假设我有一个数组{5,30,7,8,9,10,1,46,3,4,70,12,13,14,15,16,99,18,19,90} 。如何将{{30,46,70,99,90}与{5,7,8,9,10,1,3,4,12,13,15,16,18,19 }?
实际上,我的最终目的是纠正所有异常值并将数组恢复为{5,6,7,8,9,10,1,2,3,4,11,12,13,14,15 ,16,17,18,19,20}? (您可以看到整个数组并不是一致地上升或下降,而是部分上升或下降。)
任何提示或指示将不胜感激
由于您未指定正在使用的任何编程语言或工具,我将在python中提供答案。
使用st。
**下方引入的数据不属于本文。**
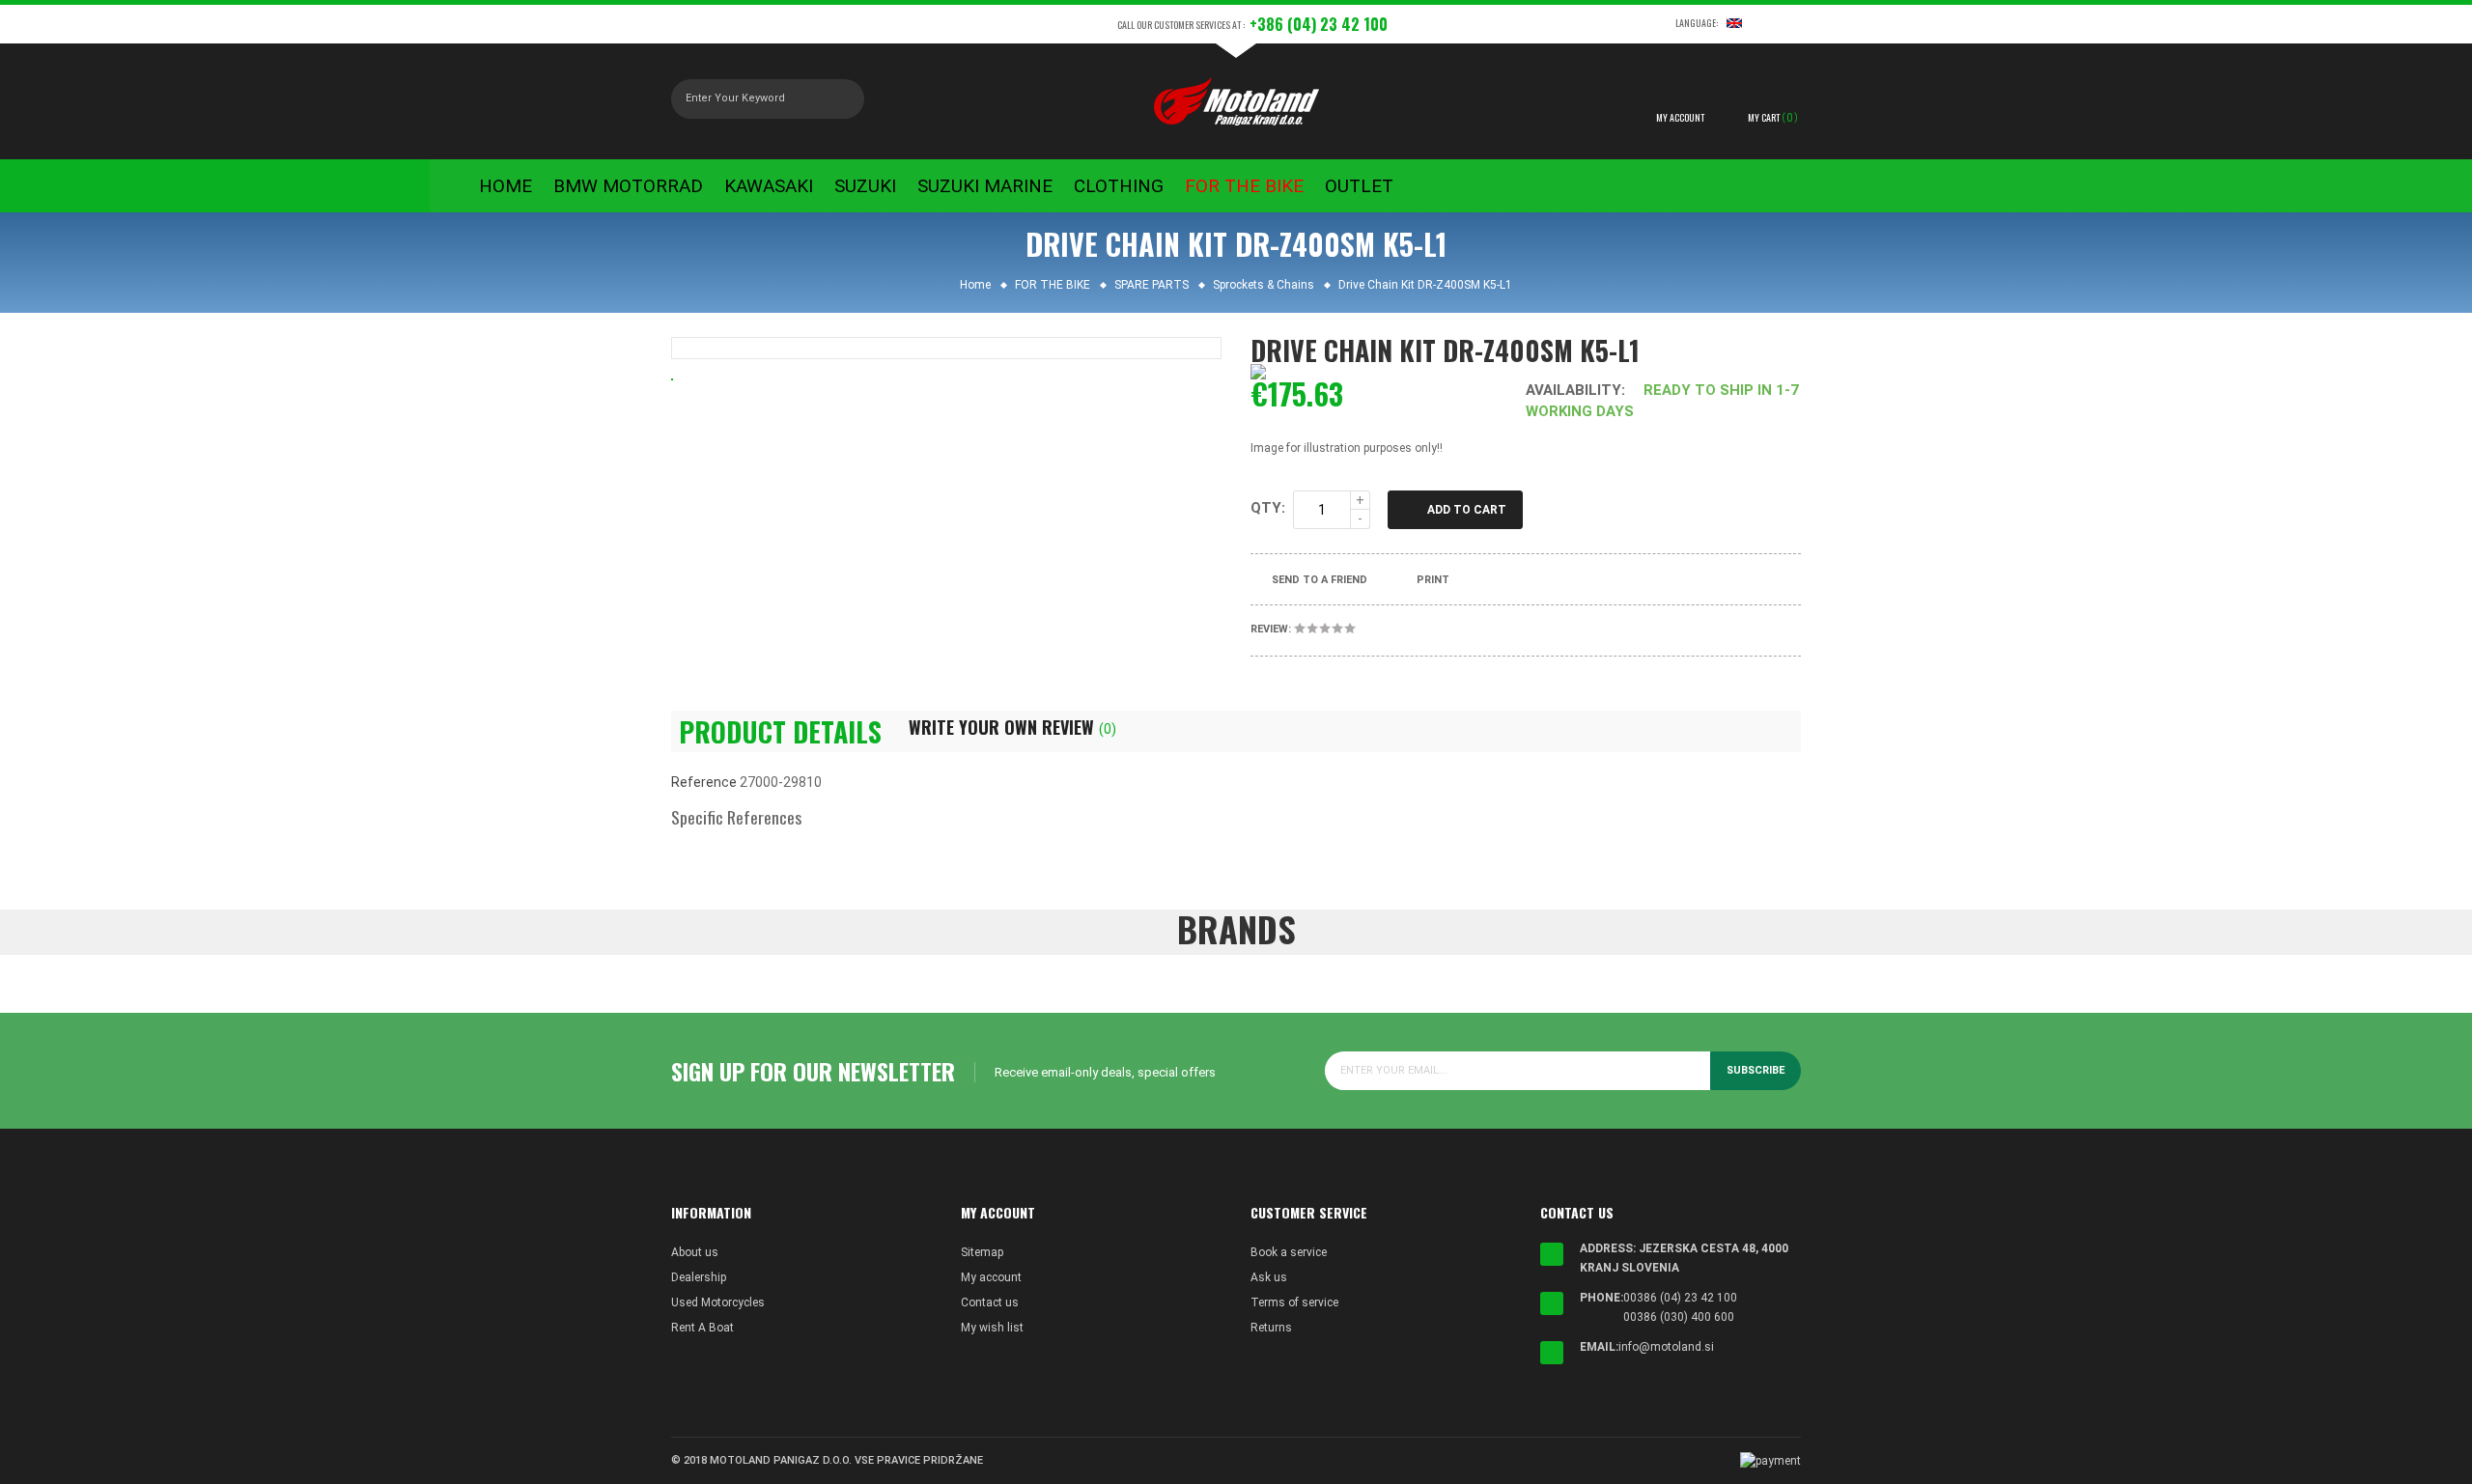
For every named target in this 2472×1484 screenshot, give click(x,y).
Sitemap (982, 1252)
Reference (704, 782)
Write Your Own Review (1012, 727)
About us (694, 1252)
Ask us (1268, 1277)
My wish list (992, 1327)
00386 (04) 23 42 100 (1680, 1297)
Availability (1573, 390)
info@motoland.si (1666, 1347)
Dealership (698, 1277)
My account (991, 1277)
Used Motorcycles (718, 1302)
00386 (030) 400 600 (1678, 1317)
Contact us (990, 1302)
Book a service (1288, 1252)
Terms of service (1294, 1302)
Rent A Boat (702, 1327)
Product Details (780, 731)
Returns (1271, 1327)
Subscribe (1755, 1070)
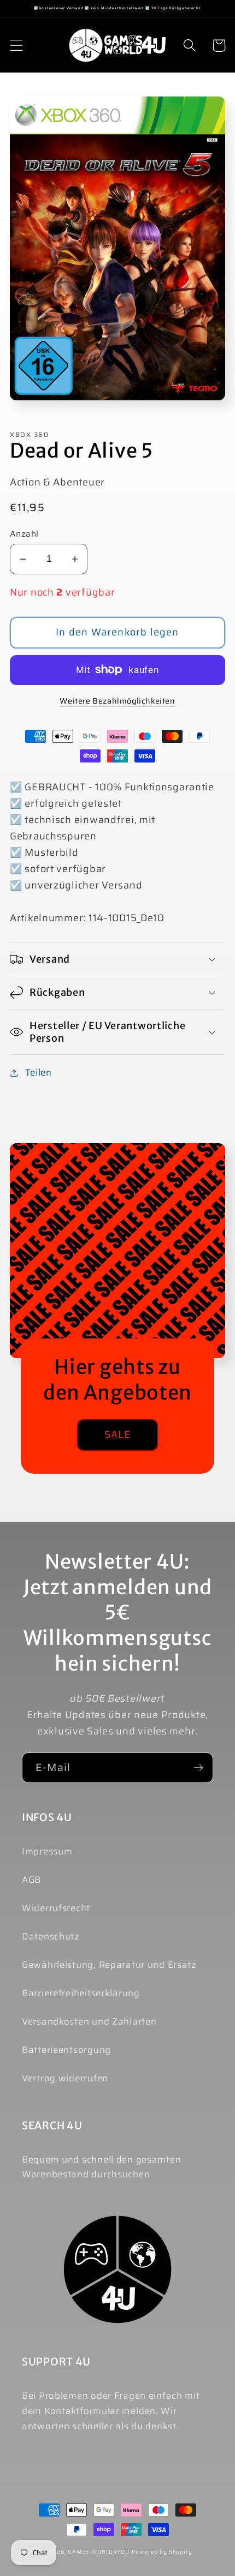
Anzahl (24, 534)
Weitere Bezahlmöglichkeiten (117, 700)
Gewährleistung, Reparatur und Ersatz (109, 1964)
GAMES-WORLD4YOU (99, 2552)
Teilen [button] (38, 1072)
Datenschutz (51, 1936)
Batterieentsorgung (66, 2050)
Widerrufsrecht (56, 1908)
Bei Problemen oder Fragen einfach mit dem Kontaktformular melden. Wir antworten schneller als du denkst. (111, 2410)
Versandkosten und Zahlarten (89, 2021)
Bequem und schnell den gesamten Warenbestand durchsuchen (101, 2167)
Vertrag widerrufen (65, 2078)
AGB (31, 1879)
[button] (16, 45)
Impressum (47, 1851)
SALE (117, 1434)
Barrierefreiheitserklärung (81, 1993)
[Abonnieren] (198, 1767)
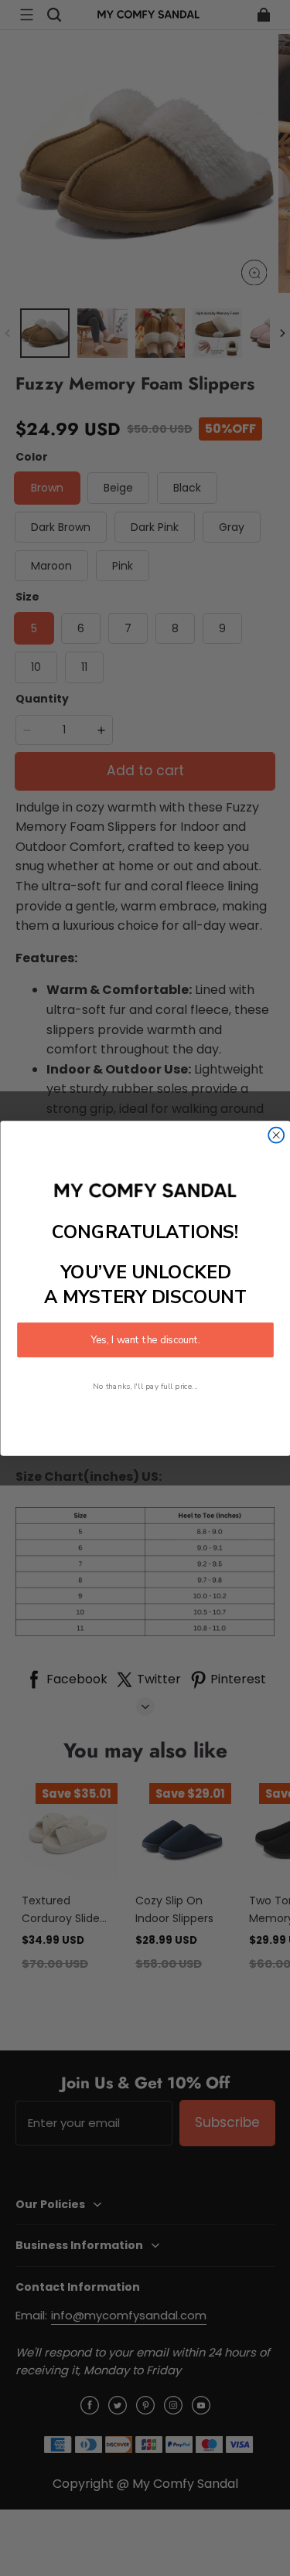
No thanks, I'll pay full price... (145, 1385)
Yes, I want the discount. (145, 1339)
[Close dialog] (276, 1134)
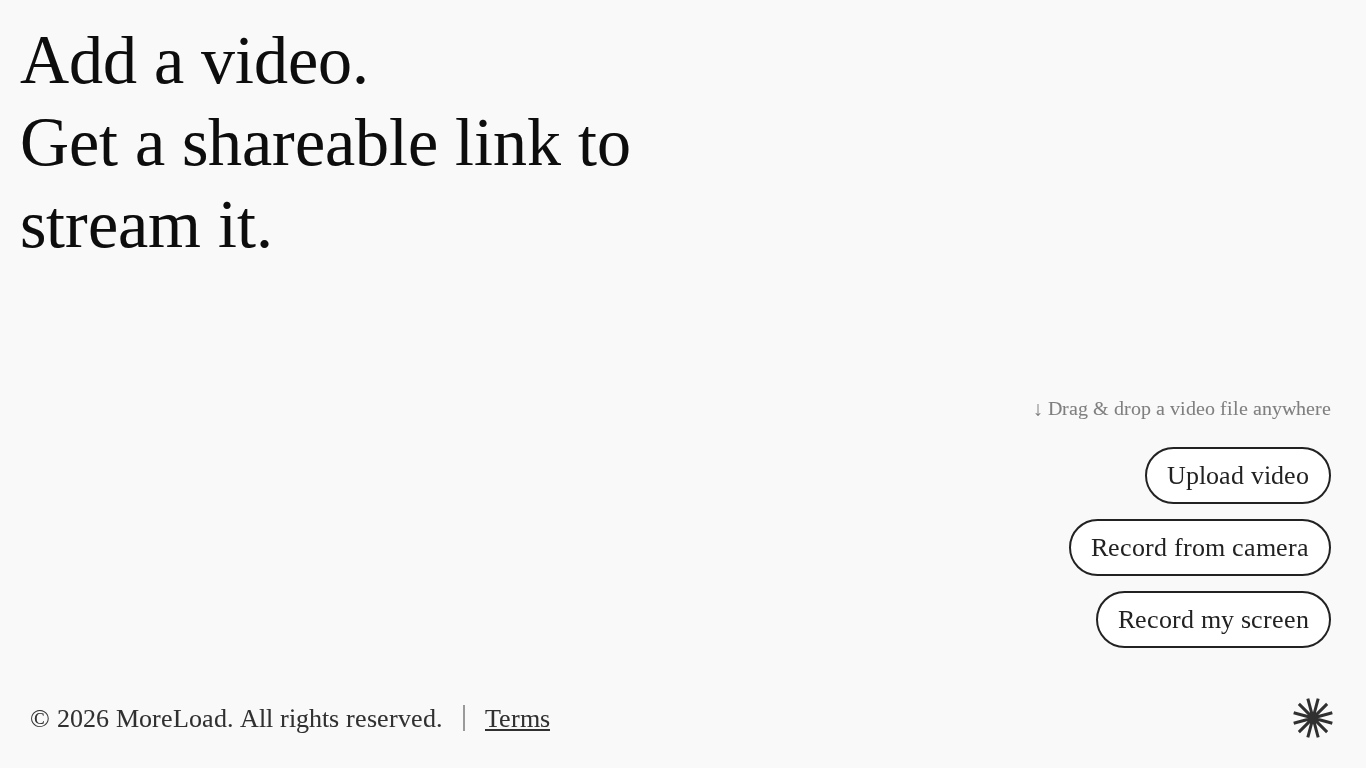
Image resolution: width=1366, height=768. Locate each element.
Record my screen (1213, 619)
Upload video (1238, 475)
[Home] (1313, 718)
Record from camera (1200, 547)
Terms (517, 718)
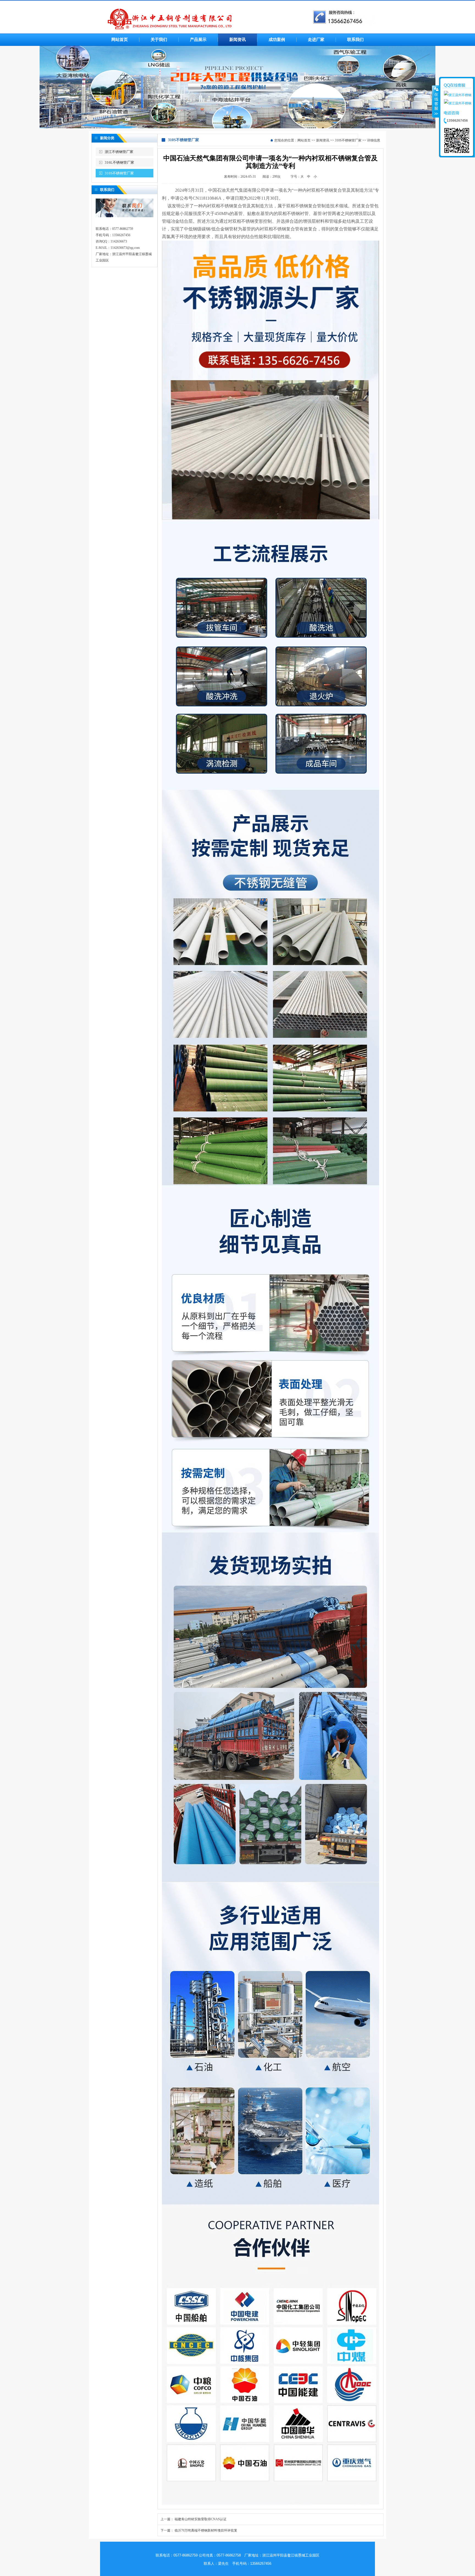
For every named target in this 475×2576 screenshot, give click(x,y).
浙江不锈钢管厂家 (119, 152)
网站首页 (304, 140)
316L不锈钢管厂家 (119, 162)
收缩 (436, 101)
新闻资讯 (322, 140)
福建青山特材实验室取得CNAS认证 (201, 2519)
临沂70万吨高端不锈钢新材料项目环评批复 (206, 2530)
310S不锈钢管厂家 (119, 173)
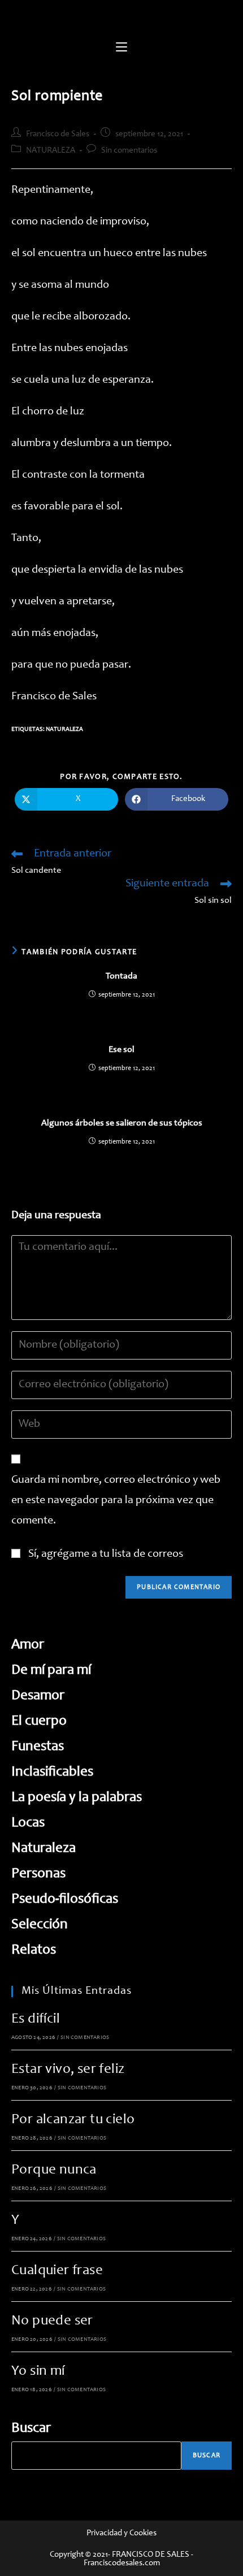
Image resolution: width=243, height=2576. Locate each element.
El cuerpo (39, 1722)
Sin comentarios (129, 150)
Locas (28, 1823)
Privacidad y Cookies (121, 2533)
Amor (27, 1645)
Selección (39, 1925)
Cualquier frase (57, 2271)
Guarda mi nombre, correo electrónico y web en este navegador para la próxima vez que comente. (115, 1501)
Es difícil (35, 2019)
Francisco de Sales (57, 134)
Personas (38, 1874)
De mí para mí (51, 1671)
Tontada (121, 976)
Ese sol (121, 1049)
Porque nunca (54, 2170)
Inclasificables (52, 1772)
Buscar (31, 2429)
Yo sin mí (38, 2372)
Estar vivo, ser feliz (67, 2070)
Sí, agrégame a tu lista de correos (104, 1554)
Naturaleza (64, 729)
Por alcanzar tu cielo (72, 2120)
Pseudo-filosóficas (64, 1900)
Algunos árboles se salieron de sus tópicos (121, 1123)
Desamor (37, 1696)
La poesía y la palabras (76, 1798)
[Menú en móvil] (121, 48)
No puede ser (52, 2321)
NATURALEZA (50, 150)
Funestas (37, 1747)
开发人员:
import numpy as np
s = np.array([5,30,7,8,9,10,1,46,3,4,70,12,13,14,15,16,99,18,19,90])
s.mean(), s.std() # (24.45, 28.178848450566605)
num_std_dev = 2 # tweak this for your use case
lower_bound = s.mean() - num_std_dev*s.std()
upper_bound = s.mean() + num_std_dev*s.std()
filtered_within_bounds = s[(s > lower_bound) & (s < upper_bound)]
# [ 5, 30, 7, 8, 9, 10, 1, 46, 3, 4, 70, 12, 13, 14, 15, 16, 18, 19]
filtered_outside_bounds = s[(s <= lower_bound) | (s >= upper_bound)]
# [99, 90]
或使用分位数:
import numpy as np
s = np.array([5,30,7,8,9,10,1,46,3,4,70,12,13,14,15,16,99,18,19,90])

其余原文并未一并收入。